Une suspension d’une durée de huit jours correspond à une

faute légère au sens de l’art. 45 al. 2 OACI. Elle n’est pas excessive au

regard du fait que la recourante n’a pas produit les justificatifs requis pour

les périodes considérées, qu’elle a déjà été sanctionnée pour un motif analogue

et dûment avertie du risque d’une récidive (cf. les arrêts du Tribunal fédéral

des assurances dans les causes C 78/05, du 14 septembre 2005; C 10/05 du 25

avril 2005; C 234/04 du 21 mars 2005; C 184/03 du 22 octobre 2003; C

280/01 du 23 janvier 2004 ; C 305/01 du 22 octobre 2002 ; en dernier

lieu les arrêts PS.2005.0305 du 29 décembre 2005 et PS.2005.0228 du 24 novembre

2005).

4.

Le recours doit ainsi être rejeté.

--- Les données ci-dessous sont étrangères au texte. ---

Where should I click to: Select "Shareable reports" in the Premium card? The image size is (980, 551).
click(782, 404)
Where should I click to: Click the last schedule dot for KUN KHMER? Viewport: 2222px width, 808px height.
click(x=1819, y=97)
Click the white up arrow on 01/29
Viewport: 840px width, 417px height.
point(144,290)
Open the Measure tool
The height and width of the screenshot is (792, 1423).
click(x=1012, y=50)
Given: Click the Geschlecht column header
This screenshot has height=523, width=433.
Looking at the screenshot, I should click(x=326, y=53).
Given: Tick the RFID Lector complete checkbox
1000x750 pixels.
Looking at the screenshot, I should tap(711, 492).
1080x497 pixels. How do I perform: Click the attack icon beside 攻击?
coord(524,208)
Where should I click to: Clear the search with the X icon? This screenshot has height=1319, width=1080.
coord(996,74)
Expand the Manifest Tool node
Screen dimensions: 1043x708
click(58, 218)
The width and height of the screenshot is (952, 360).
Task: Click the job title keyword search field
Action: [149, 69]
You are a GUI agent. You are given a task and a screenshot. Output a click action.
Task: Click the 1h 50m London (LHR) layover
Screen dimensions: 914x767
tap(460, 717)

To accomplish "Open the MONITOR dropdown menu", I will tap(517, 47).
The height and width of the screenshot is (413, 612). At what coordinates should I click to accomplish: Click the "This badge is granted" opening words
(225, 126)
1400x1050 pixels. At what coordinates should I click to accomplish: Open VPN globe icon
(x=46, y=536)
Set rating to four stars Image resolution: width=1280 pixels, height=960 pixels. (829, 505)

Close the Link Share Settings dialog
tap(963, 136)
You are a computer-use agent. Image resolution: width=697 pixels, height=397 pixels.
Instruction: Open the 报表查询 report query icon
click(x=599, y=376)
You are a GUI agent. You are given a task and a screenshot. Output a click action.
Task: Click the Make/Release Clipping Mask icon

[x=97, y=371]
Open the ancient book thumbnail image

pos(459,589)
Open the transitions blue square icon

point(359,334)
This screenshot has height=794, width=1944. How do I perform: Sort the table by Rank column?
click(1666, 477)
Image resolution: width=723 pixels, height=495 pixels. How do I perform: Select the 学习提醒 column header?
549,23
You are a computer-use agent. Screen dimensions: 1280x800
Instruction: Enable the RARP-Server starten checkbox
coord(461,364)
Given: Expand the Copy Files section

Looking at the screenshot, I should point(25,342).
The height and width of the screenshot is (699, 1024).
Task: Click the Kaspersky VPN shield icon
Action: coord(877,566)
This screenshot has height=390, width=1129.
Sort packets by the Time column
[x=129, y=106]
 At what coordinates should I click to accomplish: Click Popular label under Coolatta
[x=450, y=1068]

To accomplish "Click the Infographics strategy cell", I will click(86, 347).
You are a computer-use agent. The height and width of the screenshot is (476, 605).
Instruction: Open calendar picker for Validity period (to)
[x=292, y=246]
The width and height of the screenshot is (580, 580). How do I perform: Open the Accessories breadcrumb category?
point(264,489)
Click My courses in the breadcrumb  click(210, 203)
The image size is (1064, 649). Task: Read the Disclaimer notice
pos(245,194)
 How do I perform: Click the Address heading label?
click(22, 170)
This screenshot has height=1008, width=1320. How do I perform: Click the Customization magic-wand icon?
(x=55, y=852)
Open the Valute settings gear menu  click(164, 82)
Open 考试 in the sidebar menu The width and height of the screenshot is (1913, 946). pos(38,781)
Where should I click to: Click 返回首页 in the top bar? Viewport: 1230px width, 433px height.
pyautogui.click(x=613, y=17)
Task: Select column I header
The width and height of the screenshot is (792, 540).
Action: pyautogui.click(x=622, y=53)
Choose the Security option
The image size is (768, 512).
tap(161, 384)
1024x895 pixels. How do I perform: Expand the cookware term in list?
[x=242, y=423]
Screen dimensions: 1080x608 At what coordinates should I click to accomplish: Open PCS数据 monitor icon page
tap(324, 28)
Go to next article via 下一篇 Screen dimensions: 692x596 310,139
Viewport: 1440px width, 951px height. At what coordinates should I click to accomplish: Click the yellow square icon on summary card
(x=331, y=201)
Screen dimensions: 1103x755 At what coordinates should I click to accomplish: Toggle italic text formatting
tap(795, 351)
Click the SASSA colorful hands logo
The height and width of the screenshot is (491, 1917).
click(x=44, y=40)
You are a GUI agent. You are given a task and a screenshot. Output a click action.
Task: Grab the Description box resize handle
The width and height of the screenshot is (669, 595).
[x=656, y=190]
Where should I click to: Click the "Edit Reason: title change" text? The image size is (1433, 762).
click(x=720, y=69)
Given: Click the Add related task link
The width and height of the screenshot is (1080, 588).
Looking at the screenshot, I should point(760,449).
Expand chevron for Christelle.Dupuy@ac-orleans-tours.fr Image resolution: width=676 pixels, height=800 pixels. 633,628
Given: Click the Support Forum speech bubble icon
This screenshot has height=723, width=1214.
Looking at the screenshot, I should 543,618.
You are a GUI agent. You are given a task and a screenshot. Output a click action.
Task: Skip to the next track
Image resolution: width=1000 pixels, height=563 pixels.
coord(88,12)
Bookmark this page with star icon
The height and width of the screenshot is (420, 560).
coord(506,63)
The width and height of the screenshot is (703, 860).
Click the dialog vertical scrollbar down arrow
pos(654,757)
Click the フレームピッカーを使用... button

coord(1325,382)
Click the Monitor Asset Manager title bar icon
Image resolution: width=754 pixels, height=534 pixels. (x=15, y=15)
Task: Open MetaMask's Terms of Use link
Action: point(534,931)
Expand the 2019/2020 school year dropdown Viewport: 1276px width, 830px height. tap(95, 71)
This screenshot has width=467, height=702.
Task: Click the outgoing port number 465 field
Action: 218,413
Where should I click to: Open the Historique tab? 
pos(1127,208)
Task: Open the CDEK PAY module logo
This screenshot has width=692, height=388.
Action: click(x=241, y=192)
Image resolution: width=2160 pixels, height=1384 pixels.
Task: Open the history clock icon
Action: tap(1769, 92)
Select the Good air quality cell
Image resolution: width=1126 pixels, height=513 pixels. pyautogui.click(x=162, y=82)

Il est statué sans

frais.

Dispositif

Par ces motifs

le Tribunal administratif

arrête:

I.

Le recours est rejeté.

II.

La décision rendue le 22 décembre 2004 par le Service de

l’emploi est confirmée.

III.

Il est statué sans frais.

Lausanne, le 9 février 2006

Le

président:

Le présent arrêt est

communiqué aux destinataires de l'avis d'envoi ci-joint.

La présente décision peut

faire l'objet, dans les trente jours suivant sa communication, d'un recours au

Tribunal fédéral des assurances, Schweizerhofquai 6, 6004 Lucerne. Le recours

s'exerce par acte écrit, déposé en trois exemplaires, indiquant :

a) quelle

décision le recourant désire obtenir en lieu et place de la présente décision;

b) pour

quels motifs le recourant s'estime en droit d'obtenir cette autre décision;

c) quels moyens de preuve le

recourant invoque à l'appui de ses motifs.

La présente décision et l'enveloppe dans laquelle elle a

été expédiée, ainsi que les pièces invoquées comme moyens de preuve,

lorsqu'elles se trouvent en mains du recourant, seront jointes au recours.